Destinatario: Kabul, Afghanistan! Kabul, dedalo di strade, vicoli e vicoletti è una capitale senza onomastica stradale e numeri civici. Parliamo di una città con oltre tre milioni di abitanti, nella quale i postini devono svolgere il compito di veri e propri agenti 007.  A dir poco complicato, soprattutto se si è pagati poco, come afferma Khan Aga, da vent’anni postino a Kabul:Questo è il mio lavoro, lo facciamo con coscienza anche se ci pagano poco”. Ma come avviene la consegna della posta?A volte siamo costretti a chiedere indicazioni alla gente ma non tutti ci danno una mano”. E il finale, la dice lunga sullo spirito e la tenacia di questo popolo: “Ma questo è il nostro mestiere: o ti metti a ridere o scoppi a piangere” (fonte: www.tmnews.it).

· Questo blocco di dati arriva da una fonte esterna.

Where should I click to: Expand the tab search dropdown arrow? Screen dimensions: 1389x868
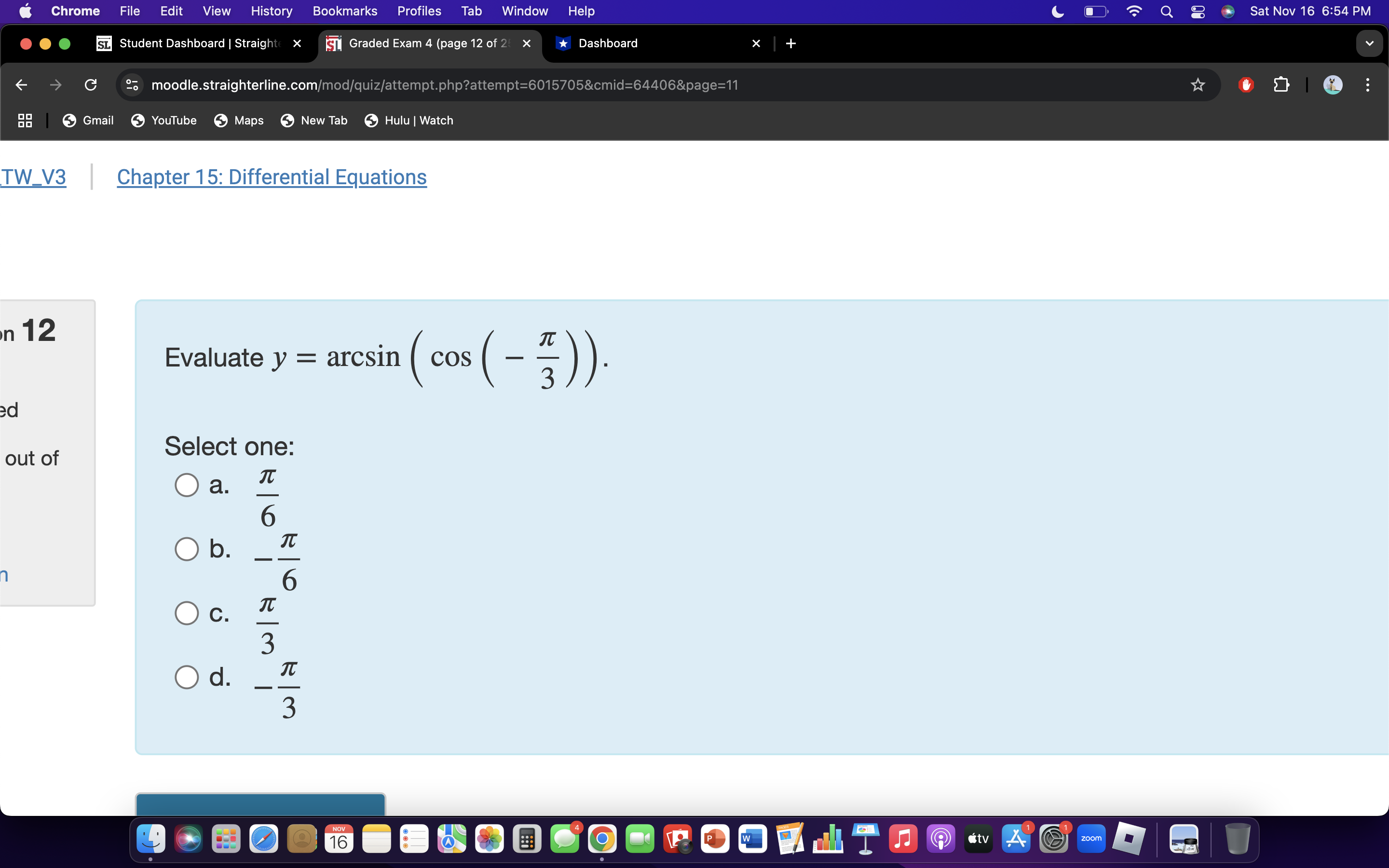coord(1369,43)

La posta, quindi, con tutte le difficoltà che possano esserci, deve essere consegnata, nonostante manchino  i nomi delle strade e i numerici civici. Il nuovo Afghanistan parte anche da qui, dai postini che fanno il loro dovere, nonostante la guerra, l’ignoranza e la barbarie passata dei Talebani e un’occupazione che ancora non finisce.